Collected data
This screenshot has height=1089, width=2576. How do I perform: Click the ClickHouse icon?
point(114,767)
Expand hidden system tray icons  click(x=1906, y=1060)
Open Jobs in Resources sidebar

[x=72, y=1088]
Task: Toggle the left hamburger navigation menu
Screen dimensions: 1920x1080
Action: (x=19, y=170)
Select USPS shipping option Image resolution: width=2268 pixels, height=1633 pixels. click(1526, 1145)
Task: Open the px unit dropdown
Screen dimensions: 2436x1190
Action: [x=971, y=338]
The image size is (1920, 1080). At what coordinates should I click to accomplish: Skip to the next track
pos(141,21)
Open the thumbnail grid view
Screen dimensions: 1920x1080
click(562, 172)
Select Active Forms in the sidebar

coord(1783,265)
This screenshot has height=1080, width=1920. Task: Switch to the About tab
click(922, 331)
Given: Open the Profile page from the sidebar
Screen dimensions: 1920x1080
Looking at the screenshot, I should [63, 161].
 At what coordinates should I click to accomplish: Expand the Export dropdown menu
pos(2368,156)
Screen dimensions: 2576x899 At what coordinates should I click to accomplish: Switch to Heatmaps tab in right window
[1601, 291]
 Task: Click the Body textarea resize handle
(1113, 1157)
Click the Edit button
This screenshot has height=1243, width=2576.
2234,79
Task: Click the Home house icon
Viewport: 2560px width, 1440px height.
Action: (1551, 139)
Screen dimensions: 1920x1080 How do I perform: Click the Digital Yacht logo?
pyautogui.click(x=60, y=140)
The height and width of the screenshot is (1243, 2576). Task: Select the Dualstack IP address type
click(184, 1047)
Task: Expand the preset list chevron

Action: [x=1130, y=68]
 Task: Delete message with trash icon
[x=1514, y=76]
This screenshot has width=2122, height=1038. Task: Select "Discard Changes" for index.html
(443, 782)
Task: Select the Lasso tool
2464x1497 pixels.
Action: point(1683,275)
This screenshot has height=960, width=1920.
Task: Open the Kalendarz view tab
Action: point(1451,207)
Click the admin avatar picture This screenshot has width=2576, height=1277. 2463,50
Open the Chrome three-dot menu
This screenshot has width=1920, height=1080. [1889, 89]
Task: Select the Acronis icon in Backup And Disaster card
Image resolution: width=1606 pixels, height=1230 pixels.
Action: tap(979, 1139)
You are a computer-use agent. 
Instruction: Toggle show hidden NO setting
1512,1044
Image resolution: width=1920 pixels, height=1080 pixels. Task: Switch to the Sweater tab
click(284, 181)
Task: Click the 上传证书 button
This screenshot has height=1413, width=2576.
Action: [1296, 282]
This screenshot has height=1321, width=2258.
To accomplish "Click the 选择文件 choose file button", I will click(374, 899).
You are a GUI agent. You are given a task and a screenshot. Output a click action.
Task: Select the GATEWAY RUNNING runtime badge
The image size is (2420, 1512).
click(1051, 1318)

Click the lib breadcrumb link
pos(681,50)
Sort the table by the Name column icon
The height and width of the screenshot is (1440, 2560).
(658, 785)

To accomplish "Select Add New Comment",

What is being asked
Find every line in the records above that contains the word "agent", and copy each one.

Written response
You are a computer-use agent. 
You are a GUI agent. You are given a task and a screenshot. Output a click action.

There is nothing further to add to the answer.